◆ **Brief**
Can you repeat the data word for word from the line containing "How do I perform: Click" through the line containing "click(404, 140)", both lines included, and leave out the pictures?

◆ **Extracted data**
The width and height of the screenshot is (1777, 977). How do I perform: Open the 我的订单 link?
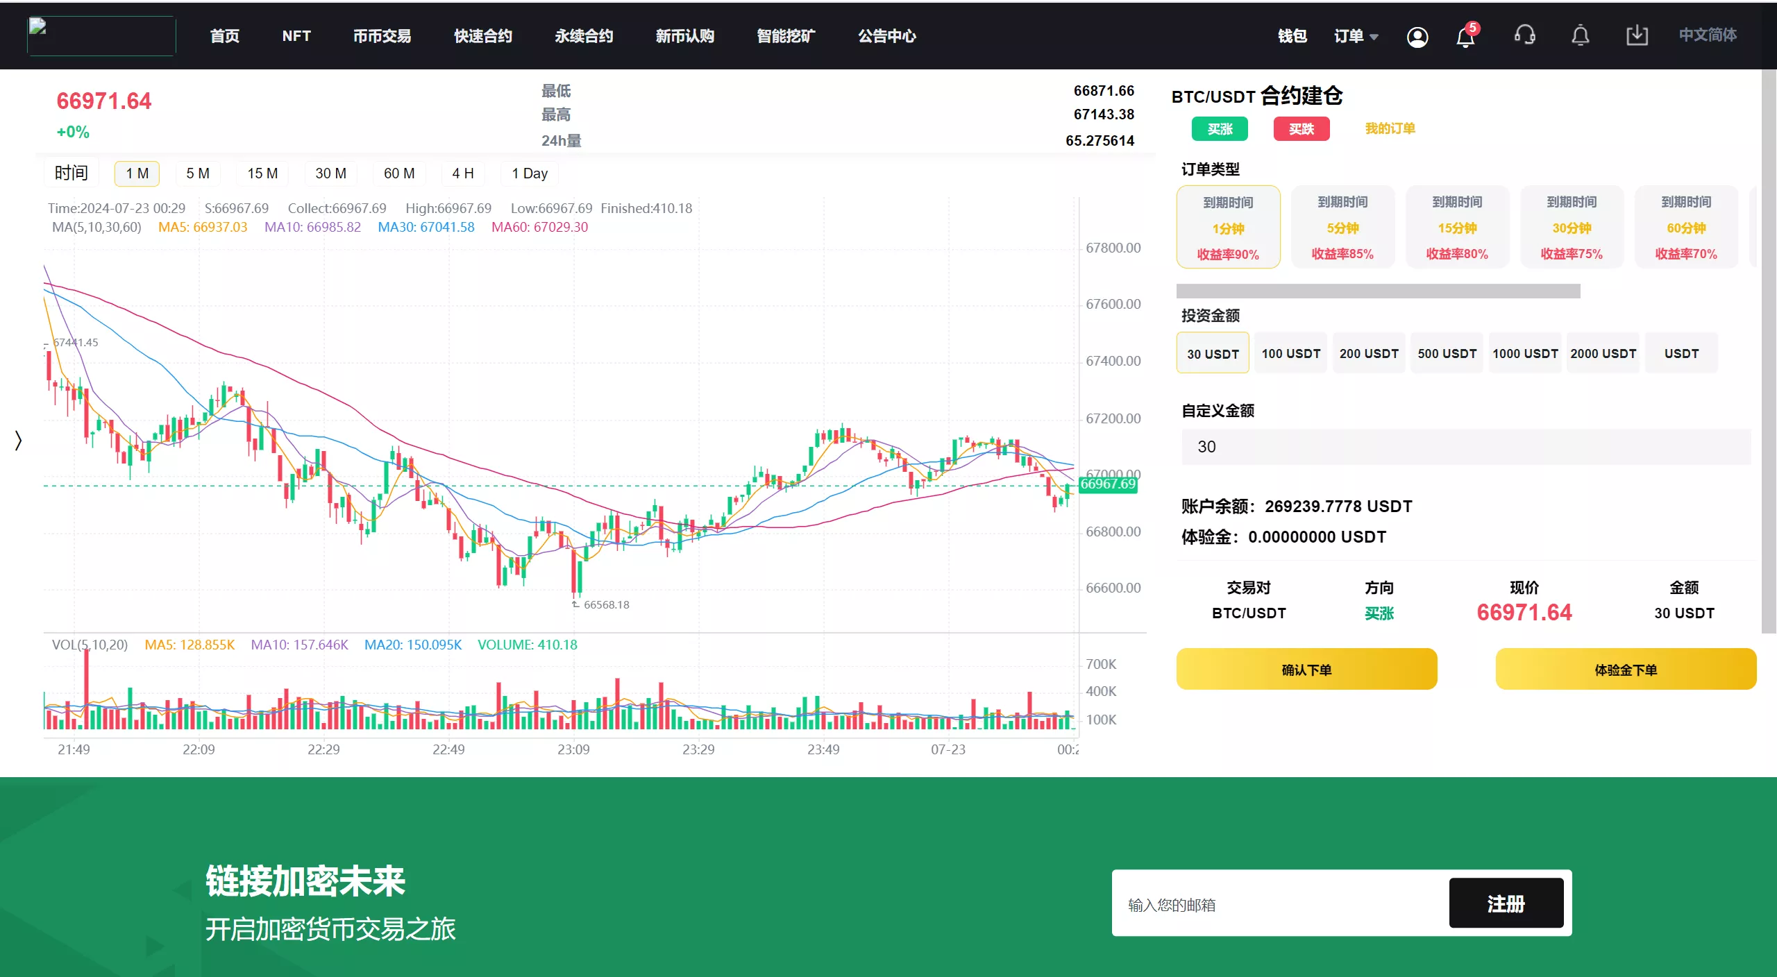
--
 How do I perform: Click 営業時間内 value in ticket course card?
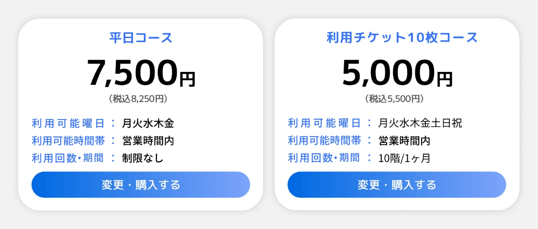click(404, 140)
---
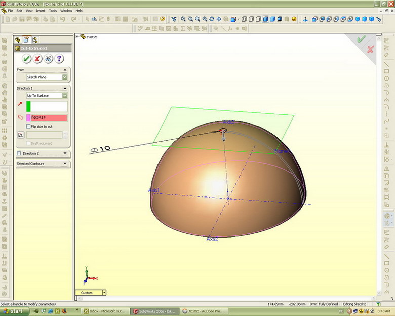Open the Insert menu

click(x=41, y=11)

◆ **Output of the exercise**
 How do I perform: Click 営業時間内 value in ticket course card?
click(404, 140)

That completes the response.